**PROBLEMAS:**
A) Duplica o trecho do excerto fornecido que começa em "Até que um dia, cheguei" e vai até "é essa, amigo?", inclusive.
B) No excerto fornecido, a que objeto estava colado o papel escrito a lápis?

**EXCERTO FORNECIDO:**
'''

Todavia, talvez devido à sobrecarga de trabalho, muitas cadeiras ressentiram-se do esforço, e começaram a partir-se. Tentei comprar nova mobília, mas cedo compreendi que apenas as cadeiras originais da minha casa conseguiam dançar. Por isso, apenas me restou tentar consertá-las, o melhor possível.
Mas as cadeiras começaram a perder elasticidade, e não dançavam tão bem quanto antes. Para além disso, esgotaram o seu repertório de danças. As minhas tentativas de lhes ensinar “Break Dance”, “Hip Hop”, “Sapateado” ou “Table Dance” resultaram em rotundos fracassos.


O interesse do público também se ressentiu desse facto. Os críticos queixaram-se da “repetição e falta de frescura” dos espectáculos, e as salas começaram a esvaziar-se. Em poucos meses, passámos de um Pavilhão Atlântico esgotado, e de um estatuto de Cabeças de Cartaz no Rock In Rio, para figurantes em peças do Filipe La Feria, e pequenas salas semi-vazias em localidades de província, como Lamego.

Até que um dia, cheguei a casa, para preparar um ensaio geral, e deparei-me com um papel, escrito a lápis, e colado à zurna. O papel dizia o seguinte:

Que força é essa que trazes nos braços,
Que só te serve para obedecer
Que só te manda obedecer
Que força é essa, amigo
Que te põe de bem com outros e de mal contigo
Que força é essa, amigo?

'''

**INFORMAÇÃO APRESENTADA:**
'''

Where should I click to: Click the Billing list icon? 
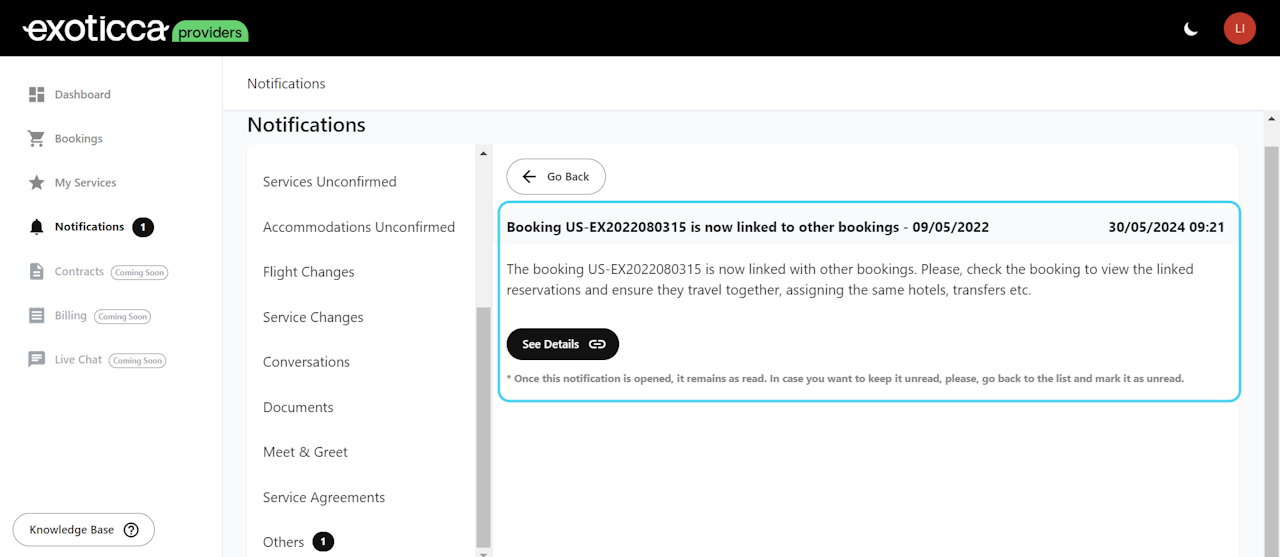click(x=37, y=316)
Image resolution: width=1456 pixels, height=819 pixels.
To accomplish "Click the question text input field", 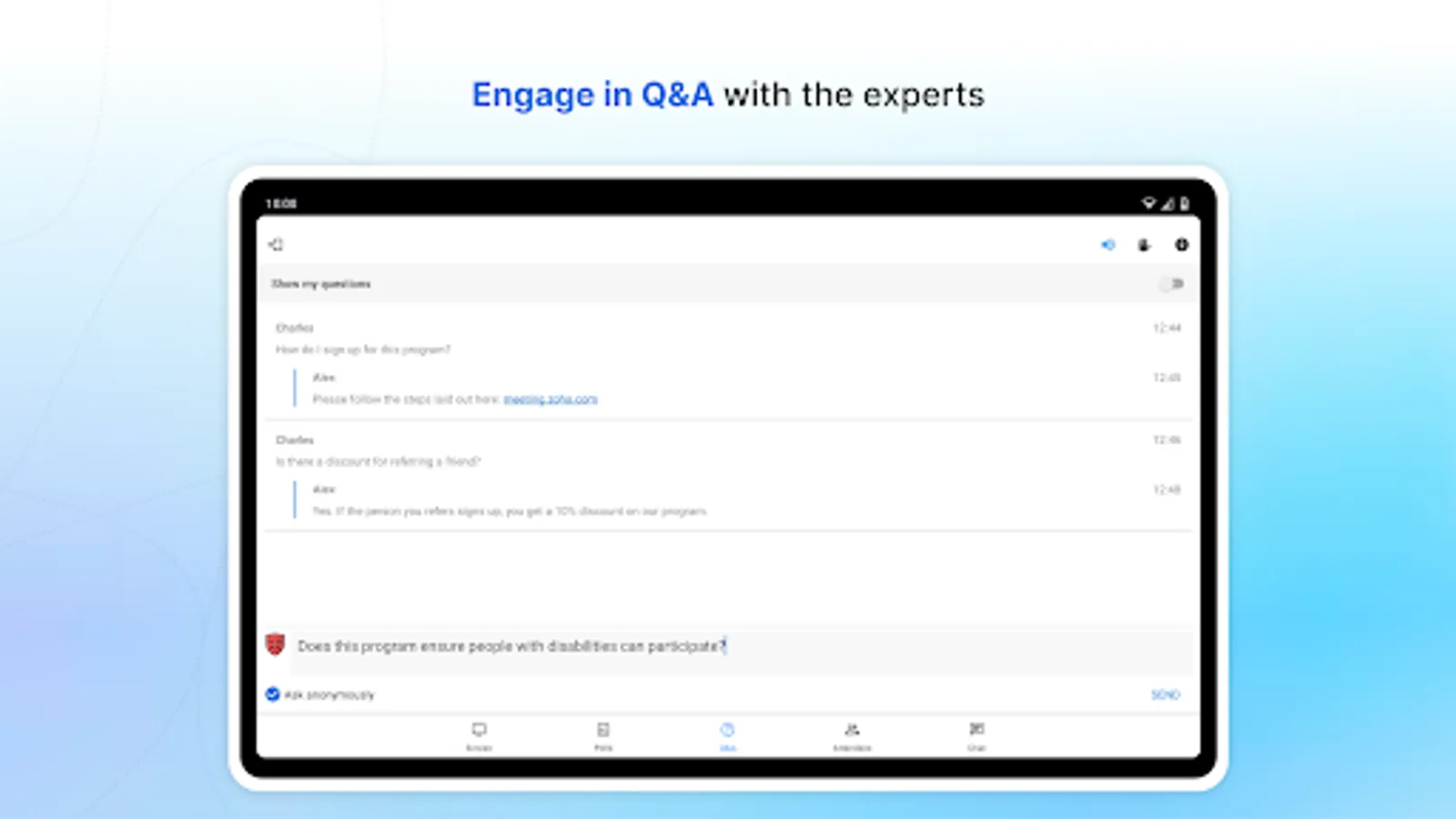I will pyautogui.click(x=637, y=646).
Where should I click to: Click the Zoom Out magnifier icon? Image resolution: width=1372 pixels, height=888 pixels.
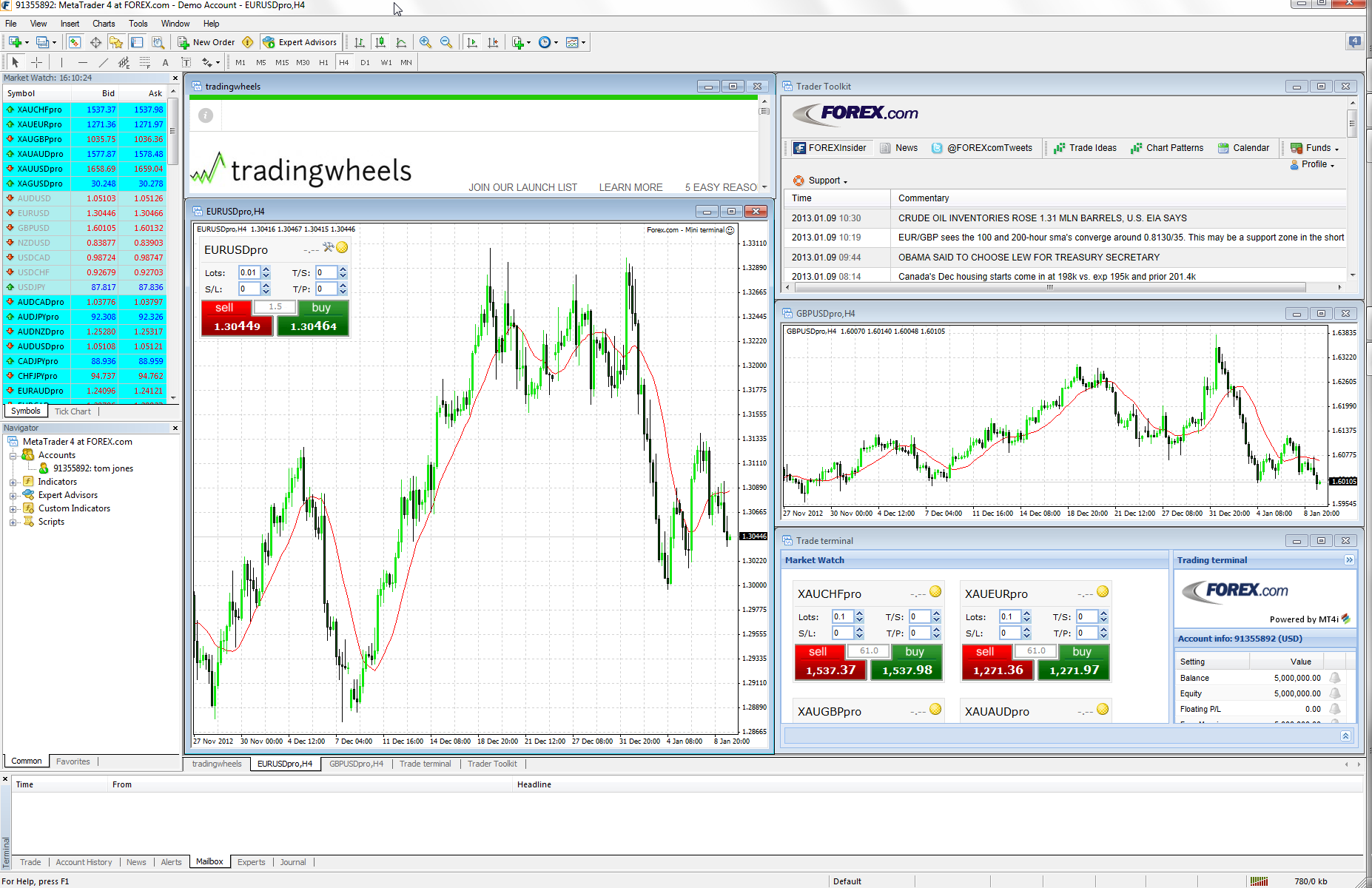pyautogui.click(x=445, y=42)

'''

**CONJUNTO DE RESPOSTAS:**
A)
Até que um dia, cheguei a casa, para preparar um ensaio geral, e deparei-me com um papel, escrito a lápis, e colado à zurna. O papel dizia o seguinte:

Que força é essa que trazes nos braços,
Que só te serve para obedecer
Que só te manda obedecer
Que força é essa, amigo
Que te põe de bem com outros e de mal contigo
Que força é essa, amigo?

B) À zurna.